(Stored data)
○ ○ ○ ○ ○

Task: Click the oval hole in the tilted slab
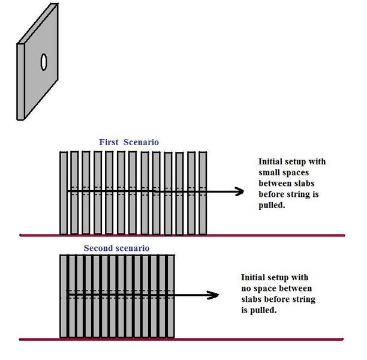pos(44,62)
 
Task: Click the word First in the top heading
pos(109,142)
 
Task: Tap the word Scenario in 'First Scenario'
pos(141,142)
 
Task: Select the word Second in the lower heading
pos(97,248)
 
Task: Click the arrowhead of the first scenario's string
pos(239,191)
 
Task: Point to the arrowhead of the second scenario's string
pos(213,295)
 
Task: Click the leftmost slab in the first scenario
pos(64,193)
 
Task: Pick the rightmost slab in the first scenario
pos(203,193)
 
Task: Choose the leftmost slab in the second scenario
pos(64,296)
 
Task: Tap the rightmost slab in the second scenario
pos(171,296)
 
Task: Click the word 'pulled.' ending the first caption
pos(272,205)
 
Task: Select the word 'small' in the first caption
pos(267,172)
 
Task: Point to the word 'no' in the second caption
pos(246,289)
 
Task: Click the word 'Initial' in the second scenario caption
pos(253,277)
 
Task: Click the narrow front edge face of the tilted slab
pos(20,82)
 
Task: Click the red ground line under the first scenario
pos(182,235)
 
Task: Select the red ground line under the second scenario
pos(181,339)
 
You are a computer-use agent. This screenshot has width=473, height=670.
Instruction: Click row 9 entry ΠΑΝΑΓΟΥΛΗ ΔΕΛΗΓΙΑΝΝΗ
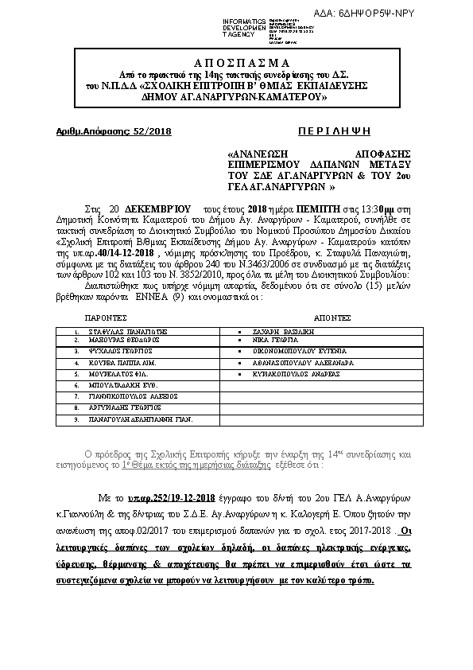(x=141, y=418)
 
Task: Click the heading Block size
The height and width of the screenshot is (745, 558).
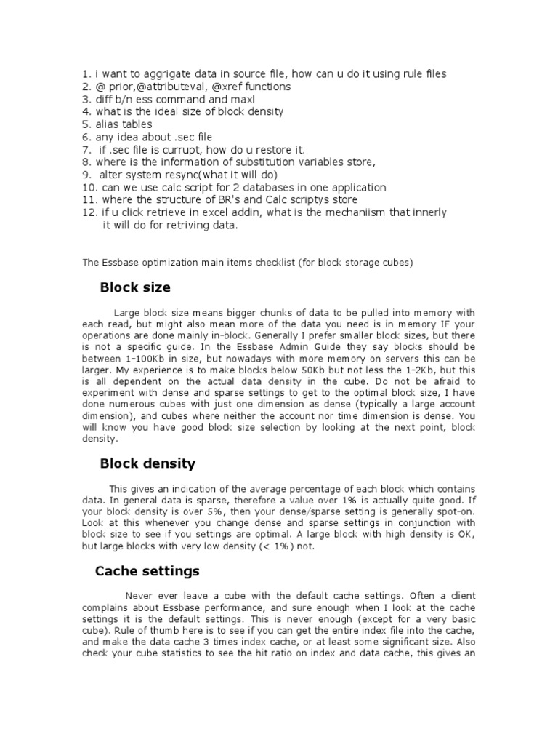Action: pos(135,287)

○ ○ ○ ○ ○

* **Instruction**
Rewrite the data above with every "slab" swapped for "panel" and nothing else altered, leaving out the pictures.

* **Finished exercise**
Task: Click the oval hole in the tilted panel
pos(44,62)
 
Task: Click the word First in the top heading
pos(109,142)
 
Task: Tap the word Scenario in 'First Scenario'
pos(141,142)
 
Task: Select the word Second in the lower heading
pos(97,248)
 
Task: Click the arrowhead of the first scenario's string
pos(239,191)
 
Task: Point to the arrowhead of the second scenario's string
pos(213,295)
 
Task: Click the leftmost panel in the first scenario
pos(64,193)
 
Task: Pick the rightmost panel in the first scenario
pos(203,193)
 
Task: Choose the leftmost panel in the second scenario
pos(64,296)
 
Task: Tap the rightmost panel in the second scenario
pos(171,296)
 
Task: Click the word 'pulled.' ending the first caption
pos(272,205)
 
Task: Select the word 'small' in the first caption
pos(267,172)
 
Task: Point to the word 'no' in the second caption
pos(246,289)
 
Task: Click the word 'Initial' in the second scenario caption
pos(253,277)
 
Task: Click the narrow front edge face of the tilted panel
pos(20,82)
 
Task: Click the red ground line under the first scenario
pos(182,235)
 
Task: Select the red ground line under the second scenario
pos(181,339)
 
You are a computer-use agent. This screenshot has width=473, height=670.
Instruction: Click row 9 entry ΠΑΝΑΓΟΥΛΗ ΔΕΛΗΓΙΑΝΝΗ
(x=141, y=418)
 
Task: Click the heading Block size
The height and width of the screenshot is (745, 558).
Action: pos(135,287)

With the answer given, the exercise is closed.